Estadio Olimpico holds more than 45,000 fans for soccer matches, but the UFC is expecting to eclipse its attendance record of 55,000 set last year at UFC 129 in Toronto. UFC president Dana White has said he expects 80,000 fans for the event, which will see tickets go on sale sometime in May. Attendance of 80,000 fans would have been quite possible had the UFC been able to hold the event at Maracana, which seats more than 80,000 for soccer. But that stadium, the largest in Brazil, is undergoing renovations for the 2014 World Cup and 2016 Olympic Games, which Rio is hosting.

Regardless, White expects the event to be enormous, both from a live attendance perspective as well as from a broadcast perspective.
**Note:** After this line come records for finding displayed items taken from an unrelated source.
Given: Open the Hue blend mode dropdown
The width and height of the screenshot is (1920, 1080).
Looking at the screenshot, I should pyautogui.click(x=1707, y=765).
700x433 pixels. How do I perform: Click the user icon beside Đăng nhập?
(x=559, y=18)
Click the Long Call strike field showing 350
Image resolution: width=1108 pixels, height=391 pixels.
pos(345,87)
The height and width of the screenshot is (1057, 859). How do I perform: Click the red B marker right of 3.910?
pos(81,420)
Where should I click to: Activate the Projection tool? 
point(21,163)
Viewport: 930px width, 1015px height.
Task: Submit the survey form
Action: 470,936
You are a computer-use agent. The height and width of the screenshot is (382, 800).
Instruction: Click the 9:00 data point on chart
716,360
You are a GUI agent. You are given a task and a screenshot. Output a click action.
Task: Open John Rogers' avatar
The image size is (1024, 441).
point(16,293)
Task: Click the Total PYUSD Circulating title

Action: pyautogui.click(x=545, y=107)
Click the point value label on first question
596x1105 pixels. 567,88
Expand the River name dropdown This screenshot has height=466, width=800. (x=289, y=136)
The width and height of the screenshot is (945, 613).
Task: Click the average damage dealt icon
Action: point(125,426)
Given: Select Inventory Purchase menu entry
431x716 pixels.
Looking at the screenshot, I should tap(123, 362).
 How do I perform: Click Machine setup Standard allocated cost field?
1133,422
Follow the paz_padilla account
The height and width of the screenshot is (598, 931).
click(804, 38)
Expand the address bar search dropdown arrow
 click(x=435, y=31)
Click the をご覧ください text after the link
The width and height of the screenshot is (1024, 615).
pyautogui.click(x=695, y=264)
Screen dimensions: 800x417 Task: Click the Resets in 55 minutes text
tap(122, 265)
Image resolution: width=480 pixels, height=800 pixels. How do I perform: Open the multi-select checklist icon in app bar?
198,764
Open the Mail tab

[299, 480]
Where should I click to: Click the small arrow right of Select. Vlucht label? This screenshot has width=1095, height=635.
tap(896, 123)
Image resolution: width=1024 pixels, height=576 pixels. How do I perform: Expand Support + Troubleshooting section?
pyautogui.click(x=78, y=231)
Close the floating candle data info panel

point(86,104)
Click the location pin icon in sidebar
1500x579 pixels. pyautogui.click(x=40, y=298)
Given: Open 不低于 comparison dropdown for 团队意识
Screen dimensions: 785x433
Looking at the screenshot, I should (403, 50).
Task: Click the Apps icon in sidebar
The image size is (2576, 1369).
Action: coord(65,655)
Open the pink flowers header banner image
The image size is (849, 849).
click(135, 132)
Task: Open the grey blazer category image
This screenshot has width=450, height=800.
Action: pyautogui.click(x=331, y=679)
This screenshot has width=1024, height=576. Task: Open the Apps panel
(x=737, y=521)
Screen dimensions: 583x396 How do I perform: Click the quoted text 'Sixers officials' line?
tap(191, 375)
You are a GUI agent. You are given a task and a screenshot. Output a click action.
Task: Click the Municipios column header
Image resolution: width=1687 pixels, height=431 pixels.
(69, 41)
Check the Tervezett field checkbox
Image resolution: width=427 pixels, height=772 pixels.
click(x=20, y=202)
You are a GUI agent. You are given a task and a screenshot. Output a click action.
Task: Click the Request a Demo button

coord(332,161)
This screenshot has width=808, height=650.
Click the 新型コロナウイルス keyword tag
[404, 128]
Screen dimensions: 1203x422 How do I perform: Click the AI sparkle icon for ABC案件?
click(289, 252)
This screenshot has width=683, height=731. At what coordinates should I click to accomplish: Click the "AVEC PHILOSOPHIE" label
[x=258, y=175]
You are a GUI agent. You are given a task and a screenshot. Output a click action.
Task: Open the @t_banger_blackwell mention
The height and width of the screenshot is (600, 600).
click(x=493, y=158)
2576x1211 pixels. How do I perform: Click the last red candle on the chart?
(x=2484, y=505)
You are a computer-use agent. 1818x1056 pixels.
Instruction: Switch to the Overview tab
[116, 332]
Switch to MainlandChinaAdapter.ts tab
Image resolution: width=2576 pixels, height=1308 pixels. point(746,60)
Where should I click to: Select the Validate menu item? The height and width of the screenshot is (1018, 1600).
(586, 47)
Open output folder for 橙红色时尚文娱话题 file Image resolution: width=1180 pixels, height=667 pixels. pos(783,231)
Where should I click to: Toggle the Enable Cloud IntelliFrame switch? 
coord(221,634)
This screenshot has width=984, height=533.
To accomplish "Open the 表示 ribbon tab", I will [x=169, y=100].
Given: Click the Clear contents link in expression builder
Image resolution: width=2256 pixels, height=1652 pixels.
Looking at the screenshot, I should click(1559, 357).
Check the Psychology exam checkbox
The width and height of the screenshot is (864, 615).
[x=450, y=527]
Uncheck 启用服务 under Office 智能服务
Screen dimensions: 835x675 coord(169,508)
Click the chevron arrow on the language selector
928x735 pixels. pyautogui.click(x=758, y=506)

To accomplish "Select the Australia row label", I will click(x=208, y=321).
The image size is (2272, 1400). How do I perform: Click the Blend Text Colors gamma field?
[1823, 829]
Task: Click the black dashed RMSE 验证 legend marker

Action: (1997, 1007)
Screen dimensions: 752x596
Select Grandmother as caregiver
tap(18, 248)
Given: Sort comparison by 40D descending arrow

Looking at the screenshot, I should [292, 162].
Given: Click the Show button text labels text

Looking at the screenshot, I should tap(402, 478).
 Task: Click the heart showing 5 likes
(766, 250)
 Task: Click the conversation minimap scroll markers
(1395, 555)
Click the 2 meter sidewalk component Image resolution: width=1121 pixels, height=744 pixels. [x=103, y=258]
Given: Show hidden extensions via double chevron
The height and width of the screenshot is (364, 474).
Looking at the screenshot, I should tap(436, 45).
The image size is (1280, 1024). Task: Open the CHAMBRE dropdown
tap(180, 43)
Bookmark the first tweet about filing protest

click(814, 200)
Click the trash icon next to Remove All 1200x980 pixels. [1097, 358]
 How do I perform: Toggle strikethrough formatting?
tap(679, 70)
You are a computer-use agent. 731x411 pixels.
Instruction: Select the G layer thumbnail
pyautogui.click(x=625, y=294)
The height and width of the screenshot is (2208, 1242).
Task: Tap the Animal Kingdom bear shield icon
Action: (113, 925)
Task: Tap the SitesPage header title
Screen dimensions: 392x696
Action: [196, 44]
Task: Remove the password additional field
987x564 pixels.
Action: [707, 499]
“This will be the biggest sporting event of the year,” White said in a release from the UFC. “Bigger than the NFL, the NBA, you name it – UFC 147 will be the biggest. The whole world wants to see this fight between Silva and Sonnen. We are broadcast in over 150 countries, in 22 languages, in half a billion homes. Wherever those fans are, they are going to be watching this fight.”

The UFC settled on Rio for the event after running into roadblocks in Sao Paulo, Brazil’s largest city, which had noise ordinance issues near the stadium that would have been an issue with the timing of the event, which will need to sync up with normal pay-per-view start times of 10 p.m. Eastern in the United States.